For improved passenger service, there are stops for direct buses and the ticket office at Huanggang Port. The stops are at the south of the passenger checking building, and the east of the shuttle buses, and there are six parking spaces reserved for short-term buses, for passengers to get on the buses. The six ticket offices are temporarily on the south of the passenger checking building, and the east of the departure passageway.

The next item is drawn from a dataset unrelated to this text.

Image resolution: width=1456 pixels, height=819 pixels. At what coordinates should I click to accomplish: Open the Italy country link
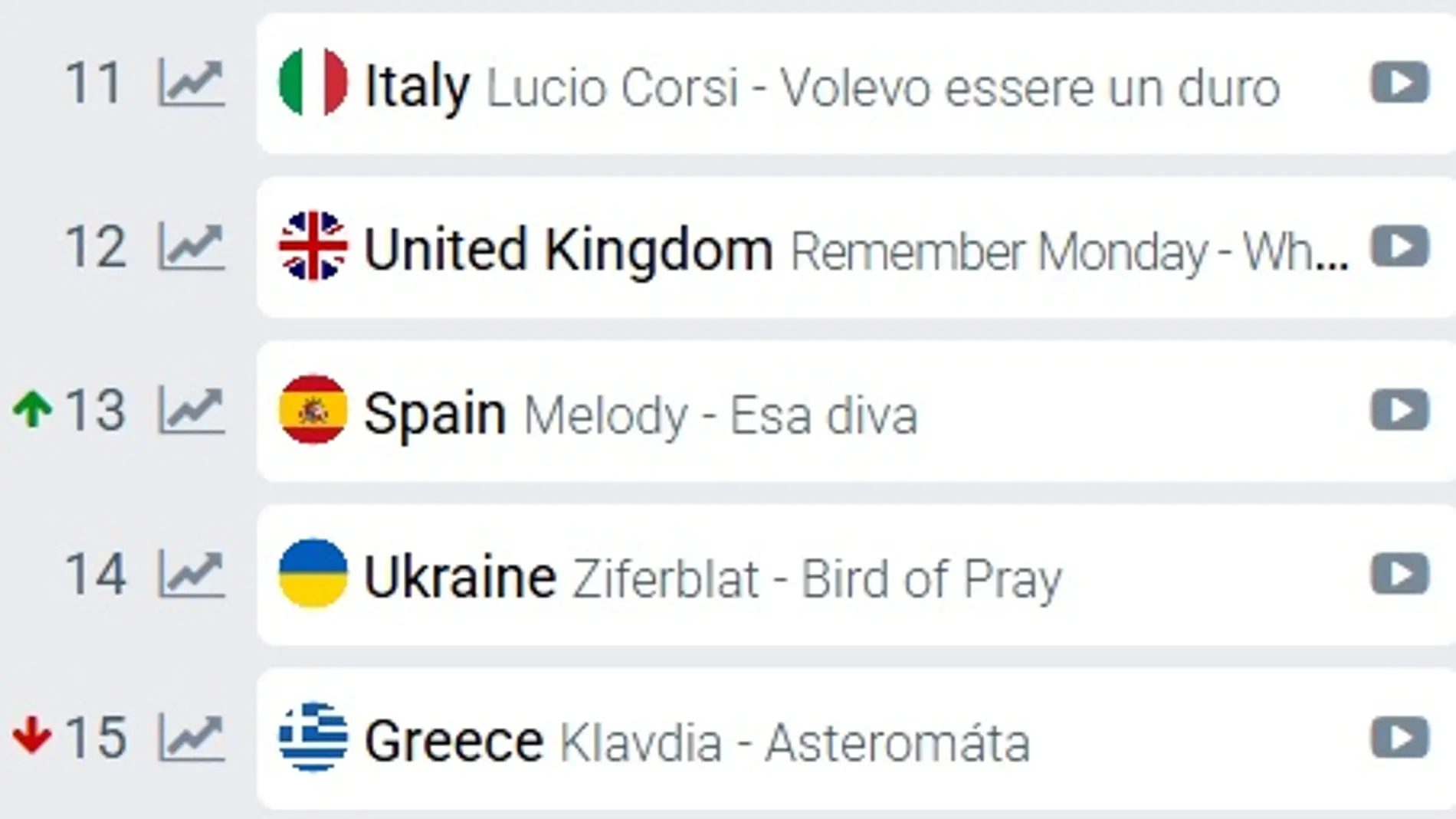(x=417, y=86)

There are many cross-border traffic routes in Huanggang Port, which lead to Tsim Sha Tsui, Mong Kok, Wan Chai, Tsuen Wan, Kam Sheung Road, Hong Kong Disneyland, and the International Airport in Hong Kong. Routes to Tsim Sha Tsui, Mong Kok, Wan Chai, Tsuen Wan, Kam Sheung Road work all day. There are also many buses between Huanggang Port and the Border Control Station in Lok Ma Chau in Hong Kong.

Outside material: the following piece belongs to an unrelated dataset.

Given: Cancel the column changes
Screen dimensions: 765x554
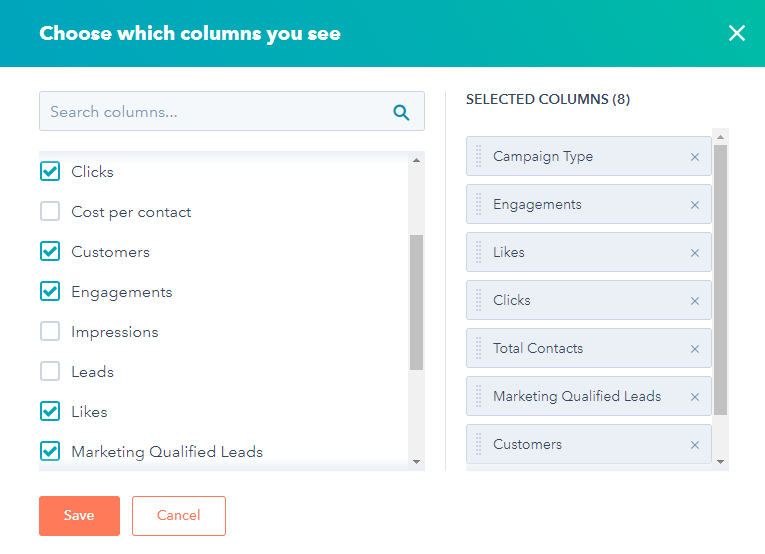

After the Huanggang port began 24/7 service, the number of passengers per day quickly increased from 50 thousand to 110 thousand per day, up to a maximum of 172,000. Every day, buses cross the border between 1000 and 1100 times, twice the normal number and far more than the designed capacity of the number of passengers and vehicles. To solve this problem, the authorities in Guangdong and Hong Kong agreed to provide a combined service of long and short-term buses. There are five groups of six routes of short-term buses between Huangguang Port and Hong Kong, which run between Wan Chai, Tsim Sha Tsui, Kwun Tong, Tsuen Wan, Mong Kok, and Kam Tin in Hong Kong and Huangguang Port, with the Mong Kok, and Kam Tin together in one group. It is run by 5 groups of companies made of 93 passenger transportation companies, and has been operating for 2 years. All the routes operate 24 hours a day except for the Kam Tin route, which works about 18 hours. The bus frequency of every route is at least 60 times. When busy, every 15 minutes and 30 minutes at less busy times and at midnight. Furthermore, buses of every route have the same color and the same ticket price to simplify management.